**Problem to work on:** Counting the line with "Click the search icon" as the last one, copy out the lines of the data exactly from the first onward.

━━ Given information ━━

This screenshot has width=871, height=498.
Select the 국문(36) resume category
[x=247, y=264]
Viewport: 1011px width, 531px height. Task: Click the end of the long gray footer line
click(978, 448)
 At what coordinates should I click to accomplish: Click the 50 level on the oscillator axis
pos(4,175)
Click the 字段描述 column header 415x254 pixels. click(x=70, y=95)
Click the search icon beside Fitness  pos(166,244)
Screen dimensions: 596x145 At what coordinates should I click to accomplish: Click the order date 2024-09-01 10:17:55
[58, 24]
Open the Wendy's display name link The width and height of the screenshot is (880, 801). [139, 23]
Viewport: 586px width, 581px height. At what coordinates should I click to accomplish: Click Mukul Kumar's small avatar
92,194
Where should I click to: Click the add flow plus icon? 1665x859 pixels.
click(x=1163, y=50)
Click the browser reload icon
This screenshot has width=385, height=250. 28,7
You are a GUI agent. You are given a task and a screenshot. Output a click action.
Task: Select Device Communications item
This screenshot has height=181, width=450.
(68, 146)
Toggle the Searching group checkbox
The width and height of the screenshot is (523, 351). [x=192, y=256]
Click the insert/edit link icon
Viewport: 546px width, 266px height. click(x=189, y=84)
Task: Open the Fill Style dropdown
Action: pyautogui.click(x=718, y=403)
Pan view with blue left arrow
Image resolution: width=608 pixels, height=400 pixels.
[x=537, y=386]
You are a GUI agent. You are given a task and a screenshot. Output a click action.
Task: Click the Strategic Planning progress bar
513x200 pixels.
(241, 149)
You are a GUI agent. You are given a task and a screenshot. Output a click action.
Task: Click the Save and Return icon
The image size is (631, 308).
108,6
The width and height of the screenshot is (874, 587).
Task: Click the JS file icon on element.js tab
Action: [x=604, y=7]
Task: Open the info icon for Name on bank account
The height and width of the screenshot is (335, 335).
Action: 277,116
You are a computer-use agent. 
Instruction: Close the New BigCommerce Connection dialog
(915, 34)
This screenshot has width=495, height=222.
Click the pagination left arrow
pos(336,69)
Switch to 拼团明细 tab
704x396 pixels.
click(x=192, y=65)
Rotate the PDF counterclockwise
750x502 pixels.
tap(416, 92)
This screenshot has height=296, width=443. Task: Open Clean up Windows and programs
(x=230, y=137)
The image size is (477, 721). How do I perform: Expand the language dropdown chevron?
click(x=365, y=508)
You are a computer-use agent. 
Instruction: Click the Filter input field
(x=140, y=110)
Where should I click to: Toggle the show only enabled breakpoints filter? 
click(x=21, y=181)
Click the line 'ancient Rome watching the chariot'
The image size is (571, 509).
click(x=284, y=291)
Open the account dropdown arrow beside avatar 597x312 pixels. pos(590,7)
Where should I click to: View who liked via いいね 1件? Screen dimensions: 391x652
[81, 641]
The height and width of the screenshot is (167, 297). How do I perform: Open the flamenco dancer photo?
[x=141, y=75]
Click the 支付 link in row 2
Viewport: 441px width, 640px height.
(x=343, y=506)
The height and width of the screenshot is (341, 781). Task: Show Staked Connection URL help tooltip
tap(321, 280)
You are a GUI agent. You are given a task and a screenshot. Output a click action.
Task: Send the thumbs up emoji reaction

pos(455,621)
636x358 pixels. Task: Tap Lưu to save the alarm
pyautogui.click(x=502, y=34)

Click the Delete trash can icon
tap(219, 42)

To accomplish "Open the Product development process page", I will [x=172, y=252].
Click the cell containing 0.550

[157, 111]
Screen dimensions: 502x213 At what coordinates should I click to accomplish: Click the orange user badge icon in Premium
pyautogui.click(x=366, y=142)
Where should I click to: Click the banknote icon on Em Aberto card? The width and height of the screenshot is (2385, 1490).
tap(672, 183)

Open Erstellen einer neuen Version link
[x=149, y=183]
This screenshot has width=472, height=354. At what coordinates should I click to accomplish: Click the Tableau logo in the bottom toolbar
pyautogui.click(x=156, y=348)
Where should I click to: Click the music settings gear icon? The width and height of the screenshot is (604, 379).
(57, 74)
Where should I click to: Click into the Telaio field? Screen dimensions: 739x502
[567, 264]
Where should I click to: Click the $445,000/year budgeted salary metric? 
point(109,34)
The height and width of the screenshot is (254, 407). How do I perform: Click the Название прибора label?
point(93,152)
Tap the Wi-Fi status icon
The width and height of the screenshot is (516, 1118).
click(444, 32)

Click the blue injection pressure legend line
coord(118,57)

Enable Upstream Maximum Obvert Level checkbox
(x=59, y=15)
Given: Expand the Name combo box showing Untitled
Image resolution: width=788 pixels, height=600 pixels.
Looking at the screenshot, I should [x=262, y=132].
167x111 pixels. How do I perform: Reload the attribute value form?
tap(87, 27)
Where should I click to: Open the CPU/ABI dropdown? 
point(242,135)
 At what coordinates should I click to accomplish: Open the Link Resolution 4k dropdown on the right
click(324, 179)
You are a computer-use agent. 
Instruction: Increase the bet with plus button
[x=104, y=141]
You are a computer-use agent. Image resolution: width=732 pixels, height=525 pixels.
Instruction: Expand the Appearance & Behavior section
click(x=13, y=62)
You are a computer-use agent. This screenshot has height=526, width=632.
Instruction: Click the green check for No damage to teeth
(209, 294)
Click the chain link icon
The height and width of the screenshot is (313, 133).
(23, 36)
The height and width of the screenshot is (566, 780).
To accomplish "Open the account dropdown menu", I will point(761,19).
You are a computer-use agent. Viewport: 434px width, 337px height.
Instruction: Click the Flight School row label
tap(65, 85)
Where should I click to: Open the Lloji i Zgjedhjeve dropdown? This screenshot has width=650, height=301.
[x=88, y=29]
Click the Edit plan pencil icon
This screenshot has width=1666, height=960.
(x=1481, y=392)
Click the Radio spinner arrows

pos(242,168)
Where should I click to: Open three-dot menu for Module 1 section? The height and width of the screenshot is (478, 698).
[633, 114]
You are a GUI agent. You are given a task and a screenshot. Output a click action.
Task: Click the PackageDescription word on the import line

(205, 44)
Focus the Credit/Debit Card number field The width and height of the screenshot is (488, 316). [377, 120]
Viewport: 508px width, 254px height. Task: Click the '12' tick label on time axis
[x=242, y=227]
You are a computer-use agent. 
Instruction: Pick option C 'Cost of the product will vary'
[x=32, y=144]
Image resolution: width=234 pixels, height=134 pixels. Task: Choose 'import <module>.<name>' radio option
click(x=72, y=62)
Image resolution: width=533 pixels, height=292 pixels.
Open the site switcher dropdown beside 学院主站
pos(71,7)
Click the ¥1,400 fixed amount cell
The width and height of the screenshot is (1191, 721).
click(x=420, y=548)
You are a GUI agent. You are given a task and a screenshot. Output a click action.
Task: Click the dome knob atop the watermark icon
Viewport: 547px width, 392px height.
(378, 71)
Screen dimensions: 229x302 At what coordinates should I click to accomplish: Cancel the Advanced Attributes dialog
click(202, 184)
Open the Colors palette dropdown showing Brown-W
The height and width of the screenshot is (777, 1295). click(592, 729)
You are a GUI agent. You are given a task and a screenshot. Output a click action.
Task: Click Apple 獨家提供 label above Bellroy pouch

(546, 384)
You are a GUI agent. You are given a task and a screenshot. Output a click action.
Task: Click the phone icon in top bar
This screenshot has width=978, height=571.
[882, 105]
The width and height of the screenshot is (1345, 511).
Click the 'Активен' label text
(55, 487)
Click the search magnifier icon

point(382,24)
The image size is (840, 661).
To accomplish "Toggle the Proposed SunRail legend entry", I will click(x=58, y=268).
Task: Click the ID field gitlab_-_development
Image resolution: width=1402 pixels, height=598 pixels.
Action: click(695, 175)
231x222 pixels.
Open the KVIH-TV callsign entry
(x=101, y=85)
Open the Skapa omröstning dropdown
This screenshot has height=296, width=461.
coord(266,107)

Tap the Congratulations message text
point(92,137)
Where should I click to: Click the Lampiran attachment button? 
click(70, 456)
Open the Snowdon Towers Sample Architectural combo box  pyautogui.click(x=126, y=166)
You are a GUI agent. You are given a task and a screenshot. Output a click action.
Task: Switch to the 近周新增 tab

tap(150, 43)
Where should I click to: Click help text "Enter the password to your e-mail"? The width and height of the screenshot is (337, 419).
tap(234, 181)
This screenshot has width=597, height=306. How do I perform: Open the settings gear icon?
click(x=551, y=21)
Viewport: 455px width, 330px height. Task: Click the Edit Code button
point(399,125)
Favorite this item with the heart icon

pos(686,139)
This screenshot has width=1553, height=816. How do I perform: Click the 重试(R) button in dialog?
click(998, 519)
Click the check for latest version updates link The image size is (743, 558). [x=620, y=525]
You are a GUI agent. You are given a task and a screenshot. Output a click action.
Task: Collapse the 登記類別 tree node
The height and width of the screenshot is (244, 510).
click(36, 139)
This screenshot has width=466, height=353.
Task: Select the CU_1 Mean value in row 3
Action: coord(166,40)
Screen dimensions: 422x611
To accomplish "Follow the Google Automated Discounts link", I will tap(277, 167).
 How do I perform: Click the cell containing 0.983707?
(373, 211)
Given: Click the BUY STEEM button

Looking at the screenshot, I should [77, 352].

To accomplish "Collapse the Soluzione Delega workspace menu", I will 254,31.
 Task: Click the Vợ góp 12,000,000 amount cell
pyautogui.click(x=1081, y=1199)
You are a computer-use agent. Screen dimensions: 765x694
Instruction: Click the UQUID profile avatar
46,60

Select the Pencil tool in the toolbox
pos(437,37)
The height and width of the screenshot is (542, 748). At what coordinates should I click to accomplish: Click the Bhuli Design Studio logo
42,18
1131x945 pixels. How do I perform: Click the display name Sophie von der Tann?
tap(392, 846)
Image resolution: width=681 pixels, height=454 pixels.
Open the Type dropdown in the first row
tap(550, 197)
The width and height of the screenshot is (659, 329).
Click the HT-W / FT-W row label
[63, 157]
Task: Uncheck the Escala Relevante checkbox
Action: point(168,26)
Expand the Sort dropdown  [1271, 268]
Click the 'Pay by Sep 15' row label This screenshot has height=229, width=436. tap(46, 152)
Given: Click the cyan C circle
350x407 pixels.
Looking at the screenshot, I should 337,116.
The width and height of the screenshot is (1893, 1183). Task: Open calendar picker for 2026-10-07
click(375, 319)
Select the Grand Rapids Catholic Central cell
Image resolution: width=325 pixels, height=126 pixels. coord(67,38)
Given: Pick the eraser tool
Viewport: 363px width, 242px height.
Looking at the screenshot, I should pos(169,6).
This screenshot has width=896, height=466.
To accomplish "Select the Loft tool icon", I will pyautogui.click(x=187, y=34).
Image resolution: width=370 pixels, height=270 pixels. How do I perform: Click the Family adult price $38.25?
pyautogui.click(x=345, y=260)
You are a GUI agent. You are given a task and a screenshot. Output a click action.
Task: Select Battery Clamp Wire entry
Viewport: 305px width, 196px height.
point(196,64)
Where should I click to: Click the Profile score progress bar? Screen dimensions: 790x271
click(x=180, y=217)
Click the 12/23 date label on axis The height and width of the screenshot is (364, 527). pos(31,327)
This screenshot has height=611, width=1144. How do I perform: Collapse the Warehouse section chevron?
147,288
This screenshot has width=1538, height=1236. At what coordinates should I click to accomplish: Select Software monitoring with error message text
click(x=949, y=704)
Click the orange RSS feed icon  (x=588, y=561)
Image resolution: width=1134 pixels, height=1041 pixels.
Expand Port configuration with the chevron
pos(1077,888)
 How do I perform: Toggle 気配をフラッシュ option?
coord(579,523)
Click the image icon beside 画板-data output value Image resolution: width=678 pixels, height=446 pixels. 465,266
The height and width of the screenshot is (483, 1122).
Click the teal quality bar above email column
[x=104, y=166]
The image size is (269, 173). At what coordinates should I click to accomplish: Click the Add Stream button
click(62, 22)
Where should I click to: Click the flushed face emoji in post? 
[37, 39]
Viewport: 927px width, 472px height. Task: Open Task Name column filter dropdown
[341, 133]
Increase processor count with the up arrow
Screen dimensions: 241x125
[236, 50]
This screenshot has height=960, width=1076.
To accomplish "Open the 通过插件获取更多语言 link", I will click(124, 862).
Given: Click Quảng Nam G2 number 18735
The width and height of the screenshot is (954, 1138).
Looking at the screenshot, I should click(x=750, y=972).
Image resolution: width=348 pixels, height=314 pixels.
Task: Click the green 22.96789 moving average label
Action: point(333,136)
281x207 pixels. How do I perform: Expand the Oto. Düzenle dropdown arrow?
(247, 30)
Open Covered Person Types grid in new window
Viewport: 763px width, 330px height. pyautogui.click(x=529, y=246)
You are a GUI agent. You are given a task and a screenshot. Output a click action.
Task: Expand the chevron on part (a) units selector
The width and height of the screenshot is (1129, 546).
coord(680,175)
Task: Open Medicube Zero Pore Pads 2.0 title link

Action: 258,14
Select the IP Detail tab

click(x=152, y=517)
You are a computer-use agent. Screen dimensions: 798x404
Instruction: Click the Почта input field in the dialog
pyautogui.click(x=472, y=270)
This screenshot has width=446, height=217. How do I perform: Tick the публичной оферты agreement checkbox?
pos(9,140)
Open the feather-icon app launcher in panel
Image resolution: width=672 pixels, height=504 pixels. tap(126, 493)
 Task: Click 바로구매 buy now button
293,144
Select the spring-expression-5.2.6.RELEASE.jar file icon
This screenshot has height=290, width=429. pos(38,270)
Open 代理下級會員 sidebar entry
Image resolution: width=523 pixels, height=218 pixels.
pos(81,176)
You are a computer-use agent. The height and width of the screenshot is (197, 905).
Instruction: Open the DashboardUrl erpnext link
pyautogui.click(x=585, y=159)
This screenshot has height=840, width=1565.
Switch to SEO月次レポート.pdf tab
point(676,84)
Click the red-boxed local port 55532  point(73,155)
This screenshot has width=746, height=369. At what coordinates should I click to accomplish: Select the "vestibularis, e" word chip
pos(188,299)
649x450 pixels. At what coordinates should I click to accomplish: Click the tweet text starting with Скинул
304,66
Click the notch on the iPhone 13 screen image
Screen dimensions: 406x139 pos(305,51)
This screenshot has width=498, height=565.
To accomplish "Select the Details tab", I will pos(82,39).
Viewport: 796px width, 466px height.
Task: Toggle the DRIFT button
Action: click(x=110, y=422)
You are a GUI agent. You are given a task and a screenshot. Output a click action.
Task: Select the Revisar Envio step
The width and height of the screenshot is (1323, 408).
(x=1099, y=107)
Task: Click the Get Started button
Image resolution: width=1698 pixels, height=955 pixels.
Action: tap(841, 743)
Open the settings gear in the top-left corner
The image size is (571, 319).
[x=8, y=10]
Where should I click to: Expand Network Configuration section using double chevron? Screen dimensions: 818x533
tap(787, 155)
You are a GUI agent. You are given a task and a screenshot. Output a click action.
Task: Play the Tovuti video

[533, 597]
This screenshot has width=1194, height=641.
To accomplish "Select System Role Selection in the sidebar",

━━━

**Exercise solution:**
This screenshot has width=871, height=498.
Select the 국문(36) resume category
[x=247, y=264]
Viewport: 1011px width, 531px height. Task: Click the end of the long gray footer line
click(978, 448)
 At what coordinates should I click to accomplish: Click the 50 level on the oscillator axis
pos(4,175)
Click the 字段描述 column header 415x254 pixels. click(x=70, y=95)
Click the search icon beside Fitness  pos(166,244)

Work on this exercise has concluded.